Pulseless ventricular tachycardia is treated identically to ventricular fibrillation with immediate high-energy unsynchronized defibrillation. 1

• Deliver unsynchronized shocks at defibrillation doses without delay 1
• Do not use synchronized cardioversion for pulseless VT 1

Polymorphic VT with Pulse

Polymorphic (irregular) ventricular tachycardia with pulses requires high-energy unsynchronized shocks, not synchronized cardioversion. 1

• Treat with defibrillation doses (unsynchronized shocks) 1
• Synchronized cardioversion is inappropriate because the irregular morphology prevents reliable QRS sensing 1

Monomorphic VT with Pulse (Hemodynamically Unstable)

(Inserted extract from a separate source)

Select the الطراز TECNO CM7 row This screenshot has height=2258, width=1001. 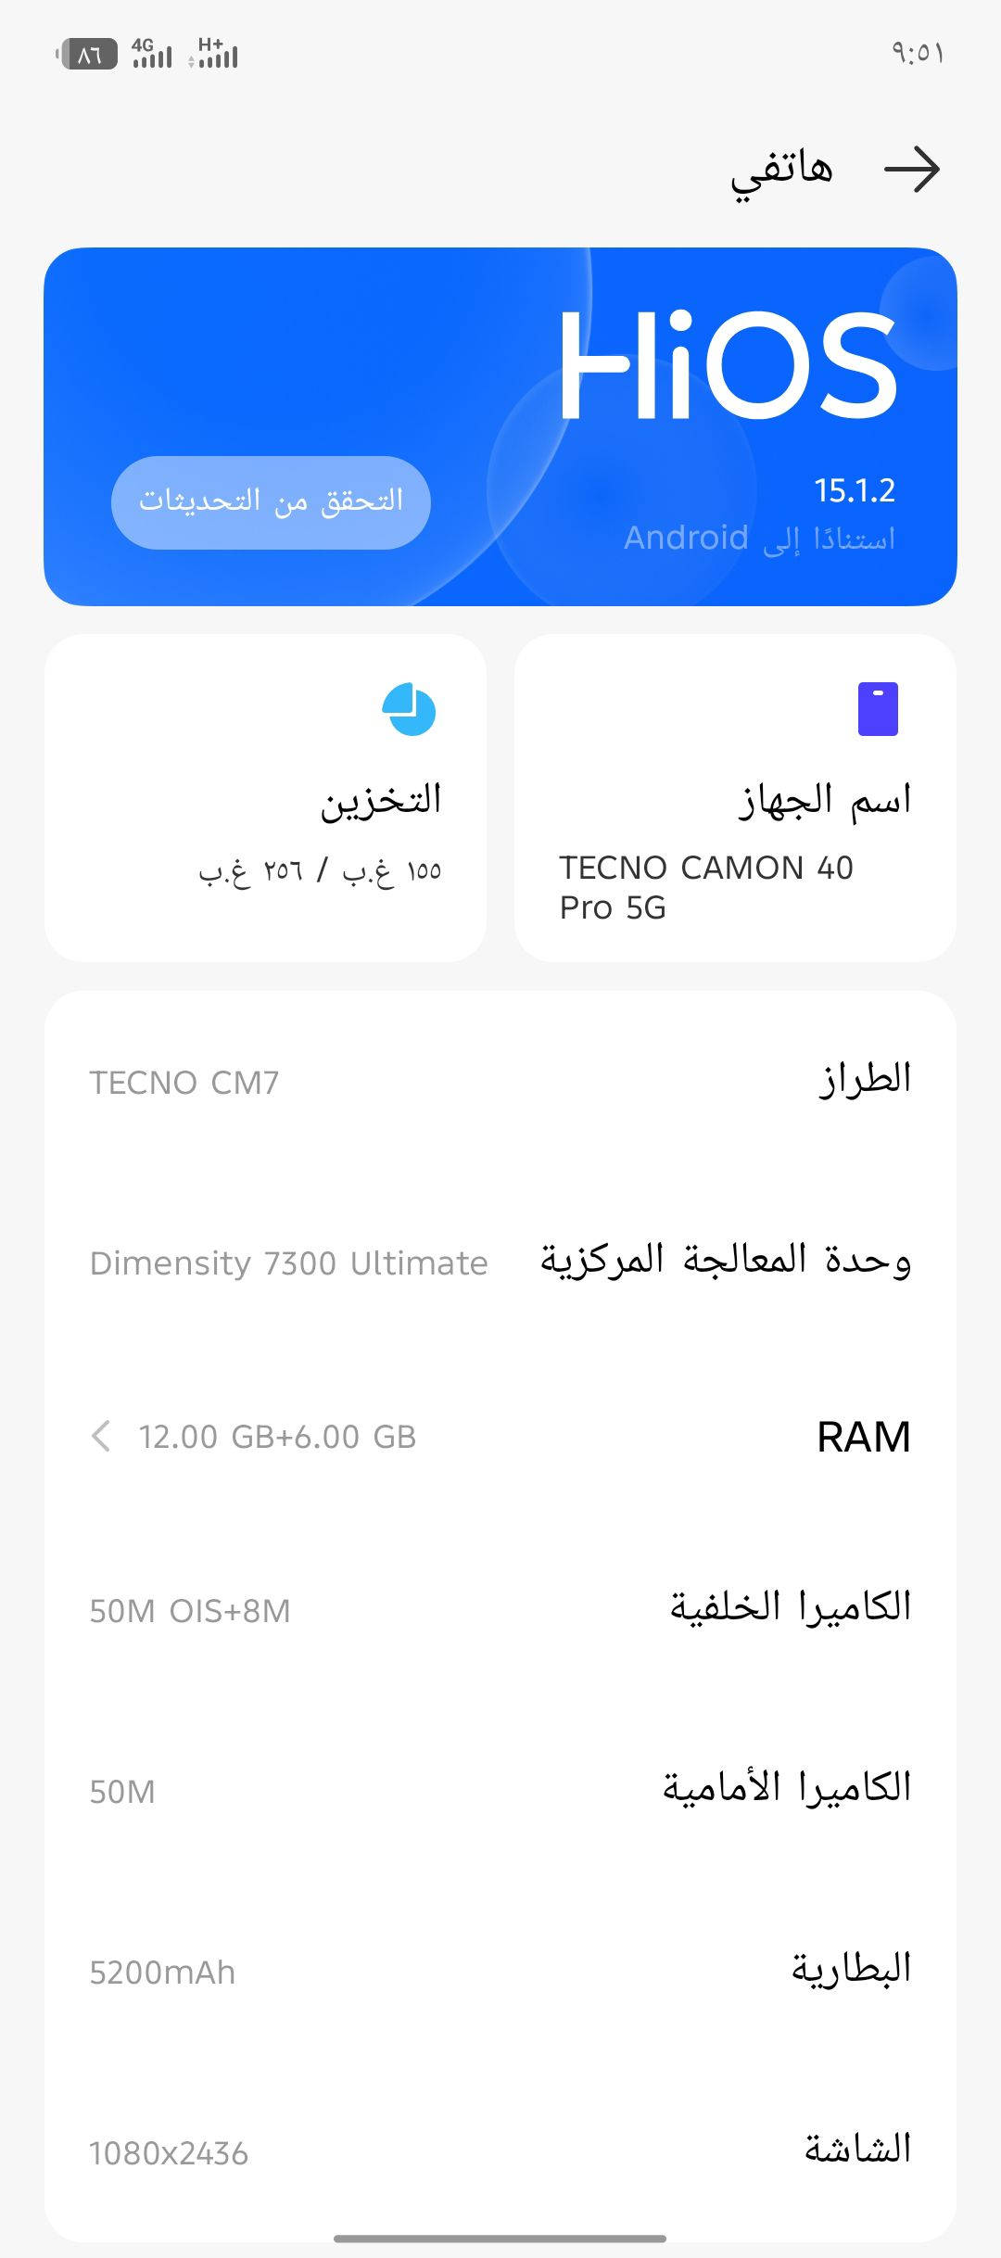(501, 1081)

Synchronized cardioversion is the treatment of choice for unstable monomorphic VT with pulses. 1

• Perform synchronized cardioversion immediately when hypotension, altered mental status, shock, chest pain, or acute heart failure is present 1
• Synchronization avoids shock delivery during the vulnerable period of the cardiac cycle, preventing degeneration to VF 1

Monomorphic VT with Pulse (Hemodynamically Stable)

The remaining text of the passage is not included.